The film’s in media res opening — we follow a blood-covered Jessica, clearly on the run from someone, as she gathers things from her home before trying to make her way to the Canadian border — suggests something akin to a paranoia thriller, or perhaps even It Follows-esque horror, but Rosman approaches his lean 80-minute debut much like a drama, a tendency he emphasizes by not only making room for plenty of character moments — Jessica, in particular, comes across a variety of different characters, although each interaction doesn’t illuminate her background as much as it allows others to project their own ideas about her predicament onto her — but also by shaping the genre gestures around the psychology of the main characters.

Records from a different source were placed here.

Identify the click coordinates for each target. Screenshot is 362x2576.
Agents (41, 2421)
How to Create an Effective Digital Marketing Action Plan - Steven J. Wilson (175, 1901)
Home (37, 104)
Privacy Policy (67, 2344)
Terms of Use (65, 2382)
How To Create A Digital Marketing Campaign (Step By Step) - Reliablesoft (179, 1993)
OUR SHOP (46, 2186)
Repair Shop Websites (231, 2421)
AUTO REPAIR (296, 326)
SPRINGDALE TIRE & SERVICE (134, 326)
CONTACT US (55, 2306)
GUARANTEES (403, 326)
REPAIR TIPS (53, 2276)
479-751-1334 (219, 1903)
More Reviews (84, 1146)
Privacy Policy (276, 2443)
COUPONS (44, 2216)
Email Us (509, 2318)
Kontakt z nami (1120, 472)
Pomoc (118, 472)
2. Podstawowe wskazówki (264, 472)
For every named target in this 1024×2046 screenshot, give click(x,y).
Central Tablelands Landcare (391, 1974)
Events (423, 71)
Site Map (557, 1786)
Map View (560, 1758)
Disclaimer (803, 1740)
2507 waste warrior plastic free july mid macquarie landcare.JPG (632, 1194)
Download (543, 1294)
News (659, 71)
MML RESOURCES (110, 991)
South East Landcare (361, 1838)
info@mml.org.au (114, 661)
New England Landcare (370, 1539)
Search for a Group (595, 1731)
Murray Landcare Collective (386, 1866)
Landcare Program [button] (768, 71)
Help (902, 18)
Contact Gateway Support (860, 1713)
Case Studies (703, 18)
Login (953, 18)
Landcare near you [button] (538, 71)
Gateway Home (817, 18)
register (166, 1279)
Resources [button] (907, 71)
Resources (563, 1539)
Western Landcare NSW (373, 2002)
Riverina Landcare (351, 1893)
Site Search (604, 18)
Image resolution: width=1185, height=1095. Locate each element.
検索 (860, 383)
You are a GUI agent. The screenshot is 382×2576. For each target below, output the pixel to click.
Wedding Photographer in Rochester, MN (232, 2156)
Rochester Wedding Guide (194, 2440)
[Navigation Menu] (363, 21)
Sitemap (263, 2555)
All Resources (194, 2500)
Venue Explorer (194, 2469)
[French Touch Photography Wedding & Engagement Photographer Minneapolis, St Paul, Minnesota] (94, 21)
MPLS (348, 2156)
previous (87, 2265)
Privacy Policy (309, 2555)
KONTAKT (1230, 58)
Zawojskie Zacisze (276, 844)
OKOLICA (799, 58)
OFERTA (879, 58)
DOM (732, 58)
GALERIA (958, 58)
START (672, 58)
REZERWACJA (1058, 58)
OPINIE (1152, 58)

Elsa worries about her future, about becoming a burden to those closest to her as her disease progresses. Conversely, Jessica’s encounters with strangers literally spell disaster for them as they, one after another, succumb to the virus Jessica exposes them to. At least as far as Elsa is concerned, the film very clearly maps out the path a radical acceptance of her diagnosis will inevitably lead her toward. Its conception of Jessica’s unfortunate circumstances — given her repeated refusal of outside help as well as the harm this causes, it’s hard not to read her ailment as a stand-in for a Cluster B personality disorder or manic depression — is informed by some fairly trite truisms that surround today’s mental health discourse. “(Mental) health issues might not be your fault,” the film seems to say. “But they are your responsibility.”
This line of criticism obviously touches on some complicated questions regarding prevalent notions of mental health as an individual rather than a socio-political matter, and faulting a film for highlighting individual stories over collective ones seems, on its face, rigid and dismissive. However, in light of how the narrative unfolds and the broader implications certain revelations bring with them — not to mention the formal shift that accompanies them — ignoring the broader context in which they grapple with their issues seems like an oversight. Elsa and Jessica are, to paraphrase Gilles Deleuze, trapped in the dreams of others, their own dreams thrashing about in the web of someone else’s desires.
The horror aspects introduced in the second act seek to render this tangle as not only horrifying but deadly — whether the film successfully delivers the goods is another question, one which can be answered no. Outside of illustrating the film’s thematic preoccupations, this turn does little to excite or shock as Rosman falls back on an all-too-familiar bag of tricks to conjure some would-be scares. His handling of the characters’ arcs, while stronger — seeing the women’s stories dovetail during the finale reveals, if nothing else, an impressive vision that’s somewhat lacking from the rest of the film — also betrays New Life‘s confinement to the emotional and thematic spheres of so many of its contemporaries.
DIRECTOR: John Rosman; CAST: Sonya Walger, Haley Erin, Tony Amendola, Ayanna Berkshire; DISTRIBUTOR: Brainstorm Media; IN THEATERS: May 3; RUNTIME: 1 hr. 25 min.